## Source document
********************
# Hello Ironmag



## Longteng (Jul 13, 2013)

Longteng checking in.. i have to PM staff so im gonna go to the Post Whore thread. Happy to be here IM.


----------



## Arnold (Jul 13, 2013)

Longteng, welcome to IronMagazine Forums! 

*FYI* - this forum is for new member introductions, please post specific questions in the appropriate forums, thanks! 

*Forums:*

Weight Training
Supplements
Diet & Nutrition
Anabolic Zone
General Health

*Please join our Free newsletter: *Sign-up Here!

*Check out all of the benefits of becoming an* Elite Member

*Please Like Us On FB:*




*Note: This is an automated message.*


----------



## HardcorePeptides (Jul 13, 2013)

Welcome


----------



## Stfuandlift (Jul 13, 2013)

Welcome


----------



## Longteng (Jul 13, 2013)

HardcorePeptides said:


> Welcome





Stfuandlift said:


> Welcome




Thanks HCP,STFU.  Gotta love a forum as active as this one right?


----------



## Iz_vivit (Jul 13, 2013)

Welcome to the board


----------



## Eiserner Hahn (Jul 13, 2013)

welcome


----------



## DaMaster (Jul 13, 2013)

Welcome to IMF


----------



## charley (Jul 14, 2013)

_*
Welcome!!!
*_


----------



## brazey (Jul 14, 2013)

Welcome to the community!


----------



## raven04 (Jul 14, 2013)

welcome!!!


----------



## MuscleGauge1 (Jul 14, 2013)
********************
## Collection entries

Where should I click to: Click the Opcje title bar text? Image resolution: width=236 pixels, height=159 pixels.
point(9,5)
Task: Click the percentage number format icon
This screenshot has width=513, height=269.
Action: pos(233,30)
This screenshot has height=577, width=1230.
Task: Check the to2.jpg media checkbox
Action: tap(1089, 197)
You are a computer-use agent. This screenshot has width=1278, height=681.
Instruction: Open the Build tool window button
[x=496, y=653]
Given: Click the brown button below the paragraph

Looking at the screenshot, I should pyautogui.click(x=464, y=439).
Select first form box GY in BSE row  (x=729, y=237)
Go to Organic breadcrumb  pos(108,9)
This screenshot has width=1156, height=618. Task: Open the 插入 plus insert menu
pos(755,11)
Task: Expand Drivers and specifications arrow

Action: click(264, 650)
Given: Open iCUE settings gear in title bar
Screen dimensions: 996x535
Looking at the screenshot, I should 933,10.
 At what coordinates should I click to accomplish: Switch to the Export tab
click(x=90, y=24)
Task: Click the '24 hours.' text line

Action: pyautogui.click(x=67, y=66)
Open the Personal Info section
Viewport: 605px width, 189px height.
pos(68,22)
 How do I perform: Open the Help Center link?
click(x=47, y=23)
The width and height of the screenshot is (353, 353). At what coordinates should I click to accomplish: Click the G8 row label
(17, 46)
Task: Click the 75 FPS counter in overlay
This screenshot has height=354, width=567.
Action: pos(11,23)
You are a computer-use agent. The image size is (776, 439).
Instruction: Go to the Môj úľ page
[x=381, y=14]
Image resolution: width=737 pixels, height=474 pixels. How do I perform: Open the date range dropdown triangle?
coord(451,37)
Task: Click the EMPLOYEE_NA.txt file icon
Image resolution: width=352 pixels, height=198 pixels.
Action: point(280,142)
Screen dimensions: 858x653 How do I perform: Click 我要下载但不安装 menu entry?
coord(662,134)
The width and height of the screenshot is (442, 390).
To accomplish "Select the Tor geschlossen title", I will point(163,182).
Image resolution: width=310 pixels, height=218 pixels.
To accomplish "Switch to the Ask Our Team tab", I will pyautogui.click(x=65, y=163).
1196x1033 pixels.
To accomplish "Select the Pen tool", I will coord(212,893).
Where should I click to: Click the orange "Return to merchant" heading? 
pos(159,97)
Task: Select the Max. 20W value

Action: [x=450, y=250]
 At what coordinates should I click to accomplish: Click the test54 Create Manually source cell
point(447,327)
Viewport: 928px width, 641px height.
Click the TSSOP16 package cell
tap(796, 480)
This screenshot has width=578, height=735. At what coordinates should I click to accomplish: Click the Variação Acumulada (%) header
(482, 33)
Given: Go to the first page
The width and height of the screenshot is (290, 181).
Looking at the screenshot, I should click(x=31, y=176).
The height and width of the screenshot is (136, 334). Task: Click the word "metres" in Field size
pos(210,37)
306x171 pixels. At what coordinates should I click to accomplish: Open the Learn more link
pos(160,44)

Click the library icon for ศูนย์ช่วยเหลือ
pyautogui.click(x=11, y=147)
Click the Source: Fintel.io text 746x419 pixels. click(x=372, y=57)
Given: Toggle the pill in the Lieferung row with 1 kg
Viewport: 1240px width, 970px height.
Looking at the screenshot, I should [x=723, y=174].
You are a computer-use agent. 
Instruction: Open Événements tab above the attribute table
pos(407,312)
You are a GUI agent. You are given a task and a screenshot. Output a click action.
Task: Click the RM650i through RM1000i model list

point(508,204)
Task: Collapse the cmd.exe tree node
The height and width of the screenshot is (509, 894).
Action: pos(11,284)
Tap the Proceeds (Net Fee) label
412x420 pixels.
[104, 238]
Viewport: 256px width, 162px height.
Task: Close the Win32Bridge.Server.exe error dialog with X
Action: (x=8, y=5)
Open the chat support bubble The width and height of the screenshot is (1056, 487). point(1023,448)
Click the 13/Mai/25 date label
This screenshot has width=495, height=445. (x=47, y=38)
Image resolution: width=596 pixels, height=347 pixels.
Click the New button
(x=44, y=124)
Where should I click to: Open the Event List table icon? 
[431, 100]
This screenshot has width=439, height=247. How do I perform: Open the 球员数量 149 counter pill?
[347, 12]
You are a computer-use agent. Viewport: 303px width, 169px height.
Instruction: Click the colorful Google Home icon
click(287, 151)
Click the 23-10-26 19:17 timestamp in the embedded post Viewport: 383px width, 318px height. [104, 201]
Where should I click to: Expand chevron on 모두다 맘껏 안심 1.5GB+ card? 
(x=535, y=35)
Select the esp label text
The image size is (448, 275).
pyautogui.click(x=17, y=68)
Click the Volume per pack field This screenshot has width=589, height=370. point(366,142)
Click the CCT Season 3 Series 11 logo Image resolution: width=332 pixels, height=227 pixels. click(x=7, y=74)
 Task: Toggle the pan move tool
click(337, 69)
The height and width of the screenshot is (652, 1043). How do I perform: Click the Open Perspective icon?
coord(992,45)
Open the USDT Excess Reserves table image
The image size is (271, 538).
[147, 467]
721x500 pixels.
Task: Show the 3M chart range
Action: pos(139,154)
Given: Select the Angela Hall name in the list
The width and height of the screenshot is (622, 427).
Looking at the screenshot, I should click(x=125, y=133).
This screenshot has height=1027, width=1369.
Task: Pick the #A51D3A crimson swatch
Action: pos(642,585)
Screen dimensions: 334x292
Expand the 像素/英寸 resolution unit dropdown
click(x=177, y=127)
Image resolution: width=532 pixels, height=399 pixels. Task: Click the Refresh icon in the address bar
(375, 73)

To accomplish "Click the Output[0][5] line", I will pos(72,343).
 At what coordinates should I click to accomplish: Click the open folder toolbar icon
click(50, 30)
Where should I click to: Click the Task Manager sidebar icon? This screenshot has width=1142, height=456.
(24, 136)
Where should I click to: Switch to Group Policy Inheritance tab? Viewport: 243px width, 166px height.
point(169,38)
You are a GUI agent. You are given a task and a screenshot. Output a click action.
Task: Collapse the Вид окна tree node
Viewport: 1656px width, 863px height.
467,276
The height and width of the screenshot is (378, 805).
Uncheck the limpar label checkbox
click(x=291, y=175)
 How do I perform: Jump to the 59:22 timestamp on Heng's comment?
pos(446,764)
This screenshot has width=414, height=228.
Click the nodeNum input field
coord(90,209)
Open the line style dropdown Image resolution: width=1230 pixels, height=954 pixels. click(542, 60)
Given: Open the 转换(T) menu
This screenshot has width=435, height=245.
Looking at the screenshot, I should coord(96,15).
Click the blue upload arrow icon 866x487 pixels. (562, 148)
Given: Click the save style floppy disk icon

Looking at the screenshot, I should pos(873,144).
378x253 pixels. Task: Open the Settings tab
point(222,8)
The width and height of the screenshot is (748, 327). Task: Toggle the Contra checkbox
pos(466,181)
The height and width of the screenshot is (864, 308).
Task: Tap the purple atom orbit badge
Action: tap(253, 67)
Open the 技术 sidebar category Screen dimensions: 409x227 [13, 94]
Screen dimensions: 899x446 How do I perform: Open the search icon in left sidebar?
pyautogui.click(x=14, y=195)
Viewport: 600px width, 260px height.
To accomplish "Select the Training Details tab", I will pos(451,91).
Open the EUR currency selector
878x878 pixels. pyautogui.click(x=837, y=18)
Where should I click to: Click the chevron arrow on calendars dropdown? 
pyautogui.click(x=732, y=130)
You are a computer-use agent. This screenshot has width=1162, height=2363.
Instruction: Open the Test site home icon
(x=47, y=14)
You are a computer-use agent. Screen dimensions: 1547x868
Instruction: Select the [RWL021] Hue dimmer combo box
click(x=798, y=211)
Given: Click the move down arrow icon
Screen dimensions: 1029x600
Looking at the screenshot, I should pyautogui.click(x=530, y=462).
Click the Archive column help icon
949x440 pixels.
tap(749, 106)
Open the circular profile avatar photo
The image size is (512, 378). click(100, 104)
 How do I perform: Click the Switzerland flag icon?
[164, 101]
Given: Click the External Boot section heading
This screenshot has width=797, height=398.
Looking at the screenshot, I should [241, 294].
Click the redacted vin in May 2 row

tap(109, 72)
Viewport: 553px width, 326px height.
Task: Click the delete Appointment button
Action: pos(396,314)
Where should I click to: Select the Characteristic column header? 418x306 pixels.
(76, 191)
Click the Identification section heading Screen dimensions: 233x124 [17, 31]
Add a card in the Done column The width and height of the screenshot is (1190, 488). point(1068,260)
********************
## Requirement 1
Answer these questions from the forum thread:
(a) Which thread does Longteng say he is going to because he has to PM staff?
(b) What note appears at the end of Arnold's post?
(c) Which member posted "Welcome to IMF"?
## Requirement 2
List every forum that Arnold's post in the forum thread names under "Forums:".
The records have no connection to the forum thread.

## Problem solution 1
(a) The Post Whore thread.
(b) "Note: This is an automated message."
(c) DaMaster.

## Problem solution 2
Weight Training
Supplements
Diet & Nutrition
Anabolic Zone
General Health